=== Excerpted passage ===
— BEGIN —

Mr. Harris S US History TAKS Review Notes

Mr. Harris S US History TAKS Review Notes

1

(1) Declaration of Independence, 1776

(a) Thomas Paine’s Common Sense

(b) Second Continental Congress (1775)

  • Declaration is made- written by Thomas Jefferson
  • List of Grievances, in the Declaration, against British rule will eventually influence the Bill of Rights in our Constitution
  • Unalienable Rights – life, liberty, and the pursuit of happiness.
  • “….all men are created equal” ??

(2) Revolutionary War (1775 – 1781)

  • George Washington – commander of Continental Army
  • Battle of Saratoga (1777)
  • French Alliance (Marquis de Lafayette)
  • Battle of Yorktown (1781)
  • Treaty of Paris (1783)

(3) Articles of the Confederation (1781 - 1788) – established a weak central government with was more of a loose alliance of states rather than a unified national government – a weak nation.

(4) The Constitution of the United States (1788 - present)

  • Division of Powers
  • Federalism – Defined powers for the national (federal) government and all other powers are reserved for the state governments.
  • Separation of Powers – Three distinct branches of government (executive, legislative, and judicial)
  • Checks and Balances – Each branch has check powers over the other branches (prevents tyranny)
  • Limited Government - Government power is limited to the powers granted in the constitution and by the checks and balances built into the separate branches of the federal government
  • Constitution Ratified in 1788 and approved by all states by 1790.
  • Bill of Rights (1791) - first 10 amendments to the const. which outlined individual rights
  • 1st Amendment – Freedom of Speech, Religion, Press, Petition and Assembly
  • 5th Amendment – Due Process and right against self-incrimination

II. A New Nation Takes Shape

(A) George Washington Shapes the Executive Branch as first President.

(1) Two – Term Tradition – Washington steps down after two terms.

(2) Foreign Affairs

  • Washington’s Farwell Address – established a tradition against peacetime alliances and toward European isolationism.

(B) Thomas Jefferson’s Presidency (1801 – 1809)

(1) The “Revolution of 1800” – A peaceful transition of power from one party to another.

(2) The Louisiana Purchase(1803)

(C.) The Marshall Court

(1)Marbury v. Madison(1803) - established the right of judicial review for the federal courts.

— END —

=== Supplied information ===
— BEGIN —

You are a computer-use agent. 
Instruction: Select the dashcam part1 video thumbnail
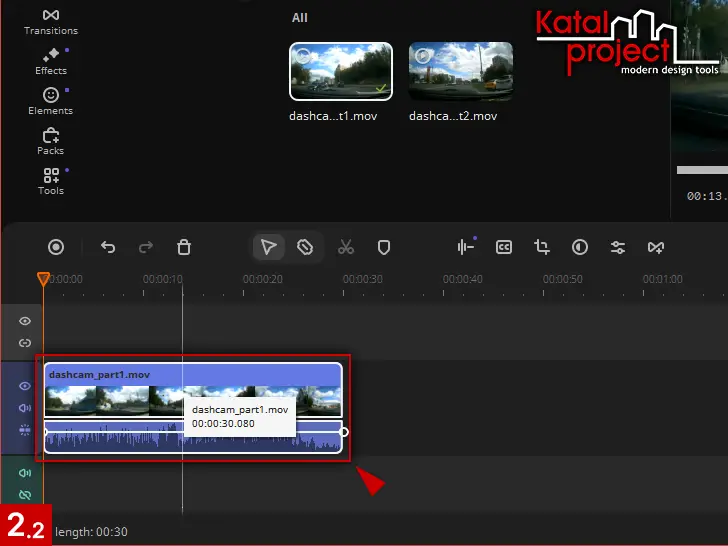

— END —

=== Tasks to carry out ===
1) According to the US history review notes, what did Marbury v. Madison (1803) establish?
2) Return the passage of the US history review notes between "(4) The Constitution" and "the state governments.", inclusive.
3) Condense the paragraph of the US history review notes that begins "(3) Articles of the Confederation (1781 - 1788)" into one shorter sentence that keeps its main facts.
The material is irrelevant here.

=== Outputs by task ===
1) It established the right of judicial review for the federal courts.

2)
(4) The Constitution of the United States (1788 - present)

  • Division of Powers
  • Federalism – Defined powers for the national (federal) government and all other powers are reserved for the state governments.

3) The Articles of the Confederation (1781–1788) created a weak central government that was a loose alliance of states rather than a unified national government.